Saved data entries
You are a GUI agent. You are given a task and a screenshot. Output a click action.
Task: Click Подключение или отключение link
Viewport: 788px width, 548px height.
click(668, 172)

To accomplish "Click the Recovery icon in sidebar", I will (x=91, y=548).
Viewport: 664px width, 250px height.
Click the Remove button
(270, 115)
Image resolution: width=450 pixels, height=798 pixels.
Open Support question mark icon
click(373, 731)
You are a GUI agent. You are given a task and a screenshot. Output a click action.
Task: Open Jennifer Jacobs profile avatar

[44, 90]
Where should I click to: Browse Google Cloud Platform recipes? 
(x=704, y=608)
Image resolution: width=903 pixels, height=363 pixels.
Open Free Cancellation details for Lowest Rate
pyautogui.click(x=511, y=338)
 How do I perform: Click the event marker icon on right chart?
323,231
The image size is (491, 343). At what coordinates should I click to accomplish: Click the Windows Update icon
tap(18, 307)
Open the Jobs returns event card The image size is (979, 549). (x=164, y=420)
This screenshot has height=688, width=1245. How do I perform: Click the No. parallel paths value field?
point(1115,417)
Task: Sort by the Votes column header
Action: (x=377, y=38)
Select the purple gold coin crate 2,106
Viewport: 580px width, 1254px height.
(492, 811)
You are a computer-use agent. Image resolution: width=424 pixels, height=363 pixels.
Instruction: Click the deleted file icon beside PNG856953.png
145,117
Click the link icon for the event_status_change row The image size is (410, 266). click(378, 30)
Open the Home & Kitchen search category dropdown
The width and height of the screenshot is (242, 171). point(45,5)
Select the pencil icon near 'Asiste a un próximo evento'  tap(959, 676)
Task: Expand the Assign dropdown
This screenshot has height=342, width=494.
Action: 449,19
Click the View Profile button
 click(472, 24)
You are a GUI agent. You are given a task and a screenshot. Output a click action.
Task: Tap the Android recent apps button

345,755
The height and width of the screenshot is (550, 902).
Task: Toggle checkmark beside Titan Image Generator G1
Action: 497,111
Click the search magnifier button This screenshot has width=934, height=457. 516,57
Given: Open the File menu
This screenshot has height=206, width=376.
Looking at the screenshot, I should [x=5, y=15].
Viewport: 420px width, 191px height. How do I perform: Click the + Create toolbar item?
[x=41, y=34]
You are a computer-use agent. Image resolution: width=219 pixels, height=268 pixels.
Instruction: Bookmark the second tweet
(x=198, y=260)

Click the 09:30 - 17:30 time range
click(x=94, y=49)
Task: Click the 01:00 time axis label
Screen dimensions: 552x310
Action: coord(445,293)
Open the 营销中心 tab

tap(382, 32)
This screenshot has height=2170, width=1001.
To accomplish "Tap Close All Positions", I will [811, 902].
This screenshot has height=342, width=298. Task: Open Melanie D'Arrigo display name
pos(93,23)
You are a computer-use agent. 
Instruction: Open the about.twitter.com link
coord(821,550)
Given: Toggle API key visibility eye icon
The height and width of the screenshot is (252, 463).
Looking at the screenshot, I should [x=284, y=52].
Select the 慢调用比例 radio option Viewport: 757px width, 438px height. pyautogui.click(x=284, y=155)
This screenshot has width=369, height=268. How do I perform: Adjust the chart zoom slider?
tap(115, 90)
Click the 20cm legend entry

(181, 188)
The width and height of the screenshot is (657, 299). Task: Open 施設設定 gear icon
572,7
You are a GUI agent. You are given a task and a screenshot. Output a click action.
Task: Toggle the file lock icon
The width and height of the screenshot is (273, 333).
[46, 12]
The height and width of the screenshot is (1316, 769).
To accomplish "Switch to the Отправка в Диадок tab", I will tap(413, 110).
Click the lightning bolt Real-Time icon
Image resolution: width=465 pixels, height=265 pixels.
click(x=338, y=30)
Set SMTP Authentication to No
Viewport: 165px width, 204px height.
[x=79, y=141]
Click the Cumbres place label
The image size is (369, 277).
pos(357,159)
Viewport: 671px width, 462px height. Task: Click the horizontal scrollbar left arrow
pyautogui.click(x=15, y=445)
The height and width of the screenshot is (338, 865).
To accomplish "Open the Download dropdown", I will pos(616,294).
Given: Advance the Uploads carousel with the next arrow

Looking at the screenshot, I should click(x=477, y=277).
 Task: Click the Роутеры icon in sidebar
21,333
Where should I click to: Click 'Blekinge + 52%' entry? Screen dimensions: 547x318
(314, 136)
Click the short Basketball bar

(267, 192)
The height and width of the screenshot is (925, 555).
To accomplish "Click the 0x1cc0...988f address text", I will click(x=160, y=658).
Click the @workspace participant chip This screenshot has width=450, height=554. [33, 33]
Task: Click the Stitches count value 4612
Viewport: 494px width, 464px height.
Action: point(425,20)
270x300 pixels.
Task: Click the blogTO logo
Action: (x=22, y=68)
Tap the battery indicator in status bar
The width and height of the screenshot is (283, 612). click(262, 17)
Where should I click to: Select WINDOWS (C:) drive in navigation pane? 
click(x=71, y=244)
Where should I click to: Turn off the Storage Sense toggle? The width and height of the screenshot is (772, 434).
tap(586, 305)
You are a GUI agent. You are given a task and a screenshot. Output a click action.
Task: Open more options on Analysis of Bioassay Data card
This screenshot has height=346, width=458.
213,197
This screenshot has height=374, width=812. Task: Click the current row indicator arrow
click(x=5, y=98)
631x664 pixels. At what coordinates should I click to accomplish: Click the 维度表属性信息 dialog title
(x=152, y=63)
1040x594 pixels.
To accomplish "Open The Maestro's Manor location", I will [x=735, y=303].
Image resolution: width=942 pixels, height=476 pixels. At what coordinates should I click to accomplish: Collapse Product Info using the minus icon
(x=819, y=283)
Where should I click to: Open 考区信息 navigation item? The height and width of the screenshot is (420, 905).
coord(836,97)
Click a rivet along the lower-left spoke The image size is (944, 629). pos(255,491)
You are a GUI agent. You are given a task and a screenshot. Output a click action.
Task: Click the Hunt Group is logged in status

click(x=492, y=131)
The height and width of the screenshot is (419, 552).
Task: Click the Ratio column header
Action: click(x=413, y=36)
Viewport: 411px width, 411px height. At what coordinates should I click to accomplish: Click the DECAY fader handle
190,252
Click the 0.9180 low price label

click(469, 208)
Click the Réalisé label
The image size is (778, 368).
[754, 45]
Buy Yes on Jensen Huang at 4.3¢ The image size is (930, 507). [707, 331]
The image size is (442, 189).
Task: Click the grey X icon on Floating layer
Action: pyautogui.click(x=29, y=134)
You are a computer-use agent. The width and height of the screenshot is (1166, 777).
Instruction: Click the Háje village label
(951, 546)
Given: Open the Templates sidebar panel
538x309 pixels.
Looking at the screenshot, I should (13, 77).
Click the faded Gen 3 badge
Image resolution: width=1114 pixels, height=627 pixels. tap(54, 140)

EXERCISE BRIEF:
Copy, from the data above, every line where the word "card" appears.

EXERCISE ANSWER:
Open the Jobs returns event card The image size is (979, 549). (x=164, y=420)
Task: Open more options on Analysis of Bioassay Data card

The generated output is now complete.